I am working on the part-of-speech-tagging of the German political speeches corpus, and I would like to get tags from two different kinds of POS-taggers :
- on one hand the TreeTagger, a hidden Markov model tagger which uses statistical rules and decision trees,
- on the other the Stanford POS-Tagger, a bidirectional maximum entropy tagger.
This is easier said than done.
I am using the 2011-05-18 version of the Stanford Tagger with its standard models for German (I don’t know if any of the problems I encountered would be different with a newer or still-to-come version) and the basic version of the TreeTagger with the standard model for German.
A few issues
- The Stanford-Tagger does not recognize the € symbol, and as in similar cases it adds a word and a tag explaining that the symbol is unknown.
- There are non-breaking hyphens in my corpus, which (in my opinion) result from a too hasty cleaning of the texts before there where published, or a strange publication software. All the hyphens appear as white spaces, including in the HTML source, but in fact they are a Unicode sign. The TreeTagger treats them as spaces, the Stanford Tagger spits an error, marks it as unkwown and continues.
-
Although the texts are in German (and the parameter files are set accordingly), the tagger surprisingly applies English rules to tag the quotation below. I wondered why a word was added somewhere around this sentence, the TreeTagger treats “cannot” as a single word. A workaround I found was to alter the word “cannot” into “can”, which might be a problem if the corpus is to be republished (which it is bound to be).

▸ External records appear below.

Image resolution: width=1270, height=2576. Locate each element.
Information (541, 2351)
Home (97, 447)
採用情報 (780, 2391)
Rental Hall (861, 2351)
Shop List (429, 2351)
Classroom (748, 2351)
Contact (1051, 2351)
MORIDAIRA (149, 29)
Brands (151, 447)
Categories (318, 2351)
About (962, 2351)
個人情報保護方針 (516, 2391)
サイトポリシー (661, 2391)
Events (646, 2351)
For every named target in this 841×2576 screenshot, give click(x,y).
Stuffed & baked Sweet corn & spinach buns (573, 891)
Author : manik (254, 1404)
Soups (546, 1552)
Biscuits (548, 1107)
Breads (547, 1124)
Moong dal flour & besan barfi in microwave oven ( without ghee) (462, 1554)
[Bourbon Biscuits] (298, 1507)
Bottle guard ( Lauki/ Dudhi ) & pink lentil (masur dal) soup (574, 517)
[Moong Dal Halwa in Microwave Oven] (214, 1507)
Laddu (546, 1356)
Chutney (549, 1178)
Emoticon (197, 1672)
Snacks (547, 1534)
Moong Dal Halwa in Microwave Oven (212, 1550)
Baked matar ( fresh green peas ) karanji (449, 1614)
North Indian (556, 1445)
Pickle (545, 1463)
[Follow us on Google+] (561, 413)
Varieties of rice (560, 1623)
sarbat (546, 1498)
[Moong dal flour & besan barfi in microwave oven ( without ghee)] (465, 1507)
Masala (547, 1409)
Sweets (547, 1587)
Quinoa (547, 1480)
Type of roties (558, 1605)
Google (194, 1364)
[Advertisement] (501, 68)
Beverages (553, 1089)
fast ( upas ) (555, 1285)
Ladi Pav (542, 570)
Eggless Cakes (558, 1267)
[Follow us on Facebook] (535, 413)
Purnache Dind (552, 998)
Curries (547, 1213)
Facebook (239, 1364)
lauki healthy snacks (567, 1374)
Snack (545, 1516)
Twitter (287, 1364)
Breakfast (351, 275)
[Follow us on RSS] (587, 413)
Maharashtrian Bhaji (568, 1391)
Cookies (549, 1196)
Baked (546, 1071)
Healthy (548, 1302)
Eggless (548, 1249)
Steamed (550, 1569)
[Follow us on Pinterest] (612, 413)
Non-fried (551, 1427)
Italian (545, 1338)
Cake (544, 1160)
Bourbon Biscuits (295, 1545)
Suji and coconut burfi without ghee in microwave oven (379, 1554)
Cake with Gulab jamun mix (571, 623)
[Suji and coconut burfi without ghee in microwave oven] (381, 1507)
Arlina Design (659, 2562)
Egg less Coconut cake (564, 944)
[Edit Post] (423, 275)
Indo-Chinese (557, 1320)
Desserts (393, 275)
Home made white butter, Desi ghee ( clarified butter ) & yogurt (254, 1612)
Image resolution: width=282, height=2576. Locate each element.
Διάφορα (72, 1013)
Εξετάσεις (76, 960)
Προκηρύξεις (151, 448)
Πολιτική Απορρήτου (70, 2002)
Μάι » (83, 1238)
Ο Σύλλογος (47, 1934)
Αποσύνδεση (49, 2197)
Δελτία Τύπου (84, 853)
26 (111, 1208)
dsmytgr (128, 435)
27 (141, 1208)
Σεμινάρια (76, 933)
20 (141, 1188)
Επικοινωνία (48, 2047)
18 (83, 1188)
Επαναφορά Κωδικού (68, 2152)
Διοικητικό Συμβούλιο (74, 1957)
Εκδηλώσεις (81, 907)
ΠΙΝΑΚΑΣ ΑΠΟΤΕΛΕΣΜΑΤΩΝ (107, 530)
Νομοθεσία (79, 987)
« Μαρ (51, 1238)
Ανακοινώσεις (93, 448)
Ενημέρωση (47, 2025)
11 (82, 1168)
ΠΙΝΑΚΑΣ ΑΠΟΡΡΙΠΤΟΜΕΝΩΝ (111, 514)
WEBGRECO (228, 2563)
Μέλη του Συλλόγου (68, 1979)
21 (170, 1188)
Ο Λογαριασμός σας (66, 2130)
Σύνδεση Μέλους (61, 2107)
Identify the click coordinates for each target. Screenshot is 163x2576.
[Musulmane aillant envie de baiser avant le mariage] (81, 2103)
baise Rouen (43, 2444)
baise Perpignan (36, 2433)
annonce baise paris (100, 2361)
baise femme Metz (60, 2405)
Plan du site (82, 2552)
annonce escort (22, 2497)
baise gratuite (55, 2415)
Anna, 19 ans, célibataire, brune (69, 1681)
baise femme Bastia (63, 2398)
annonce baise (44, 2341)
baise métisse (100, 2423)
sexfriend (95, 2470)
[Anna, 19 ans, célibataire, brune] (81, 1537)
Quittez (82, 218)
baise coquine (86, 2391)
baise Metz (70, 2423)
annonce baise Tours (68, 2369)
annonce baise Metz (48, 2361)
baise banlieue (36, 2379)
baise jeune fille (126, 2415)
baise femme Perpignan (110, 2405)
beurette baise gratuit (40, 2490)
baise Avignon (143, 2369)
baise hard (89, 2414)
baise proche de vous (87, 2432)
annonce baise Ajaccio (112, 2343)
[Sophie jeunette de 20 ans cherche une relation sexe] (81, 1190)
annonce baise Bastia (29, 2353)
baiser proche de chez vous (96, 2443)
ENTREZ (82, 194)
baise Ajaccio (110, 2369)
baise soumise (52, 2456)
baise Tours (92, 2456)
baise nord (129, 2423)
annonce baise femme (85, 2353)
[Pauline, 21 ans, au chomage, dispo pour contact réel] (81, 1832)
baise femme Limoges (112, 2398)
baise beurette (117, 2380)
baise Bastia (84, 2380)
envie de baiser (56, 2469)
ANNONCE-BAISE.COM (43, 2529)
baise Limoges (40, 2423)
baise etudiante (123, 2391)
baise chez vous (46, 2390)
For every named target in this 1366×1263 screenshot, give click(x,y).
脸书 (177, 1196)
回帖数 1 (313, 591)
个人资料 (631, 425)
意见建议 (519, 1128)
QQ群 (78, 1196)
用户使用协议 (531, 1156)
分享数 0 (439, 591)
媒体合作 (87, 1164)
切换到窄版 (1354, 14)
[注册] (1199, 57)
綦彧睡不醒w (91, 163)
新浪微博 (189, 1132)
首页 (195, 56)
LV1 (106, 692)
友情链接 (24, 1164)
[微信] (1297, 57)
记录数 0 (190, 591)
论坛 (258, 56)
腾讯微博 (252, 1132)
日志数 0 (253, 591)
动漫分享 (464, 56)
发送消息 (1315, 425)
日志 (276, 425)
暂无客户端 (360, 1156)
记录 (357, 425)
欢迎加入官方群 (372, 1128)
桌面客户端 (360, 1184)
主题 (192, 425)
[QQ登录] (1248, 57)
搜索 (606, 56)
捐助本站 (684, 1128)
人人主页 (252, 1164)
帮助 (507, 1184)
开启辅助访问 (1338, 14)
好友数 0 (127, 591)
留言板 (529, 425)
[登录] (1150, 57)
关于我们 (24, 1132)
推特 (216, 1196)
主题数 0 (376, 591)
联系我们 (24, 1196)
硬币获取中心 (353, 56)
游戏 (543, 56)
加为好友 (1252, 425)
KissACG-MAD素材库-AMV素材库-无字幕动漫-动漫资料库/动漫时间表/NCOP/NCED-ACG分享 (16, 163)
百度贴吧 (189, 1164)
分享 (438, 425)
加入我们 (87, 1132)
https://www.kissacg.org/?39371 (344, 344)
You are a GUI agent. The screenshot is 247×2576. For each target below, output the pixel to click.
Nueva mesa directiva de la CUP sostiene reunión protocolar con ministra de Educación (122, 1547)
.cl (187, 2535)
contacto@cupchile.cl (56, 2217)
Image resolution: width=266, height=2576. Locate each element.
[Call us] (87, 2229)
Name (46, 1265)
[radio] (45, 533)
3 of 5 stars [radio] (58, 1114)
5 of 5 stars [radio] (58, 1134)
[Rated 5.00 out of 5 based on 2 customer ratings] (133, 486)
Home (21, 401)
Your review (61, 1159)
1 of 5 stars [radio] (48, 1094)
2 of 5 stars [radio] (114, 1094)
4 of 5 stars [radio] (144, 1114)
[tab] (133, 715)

« The world we have created is a product of our thinking; it cannot be changed without changing thinking. »
Here is the result :
The_NE world_NE we_FM have_FM created_FM is_FM a_XY product_FM of_FM our_FM thinking_FM ;_\$. it_FM can_FM not_ADJD be_ADJA changed_NN without_VVFIN changing_ADJD thinking_VVFIN ._\$.
My opinion at this stage
A comparative study of the speed and accuracy of several taggers (reference below) confirms my impression, saying that the Stanford Tagger is (only) a little bit better at a substantial computational cost.
Moreover, the TreeTagger does not raise as many issues.
E. Giesbrecht and S. Evert, “Part-of-Speech (POS) Tagging – a solved task ? An Evaluation of POS Taggers for the German Web as Corpus”, in Proceedings of the Fifth Web as Corpus Workshop (WAC5), San Sebastian, 2009, pp. 27-35.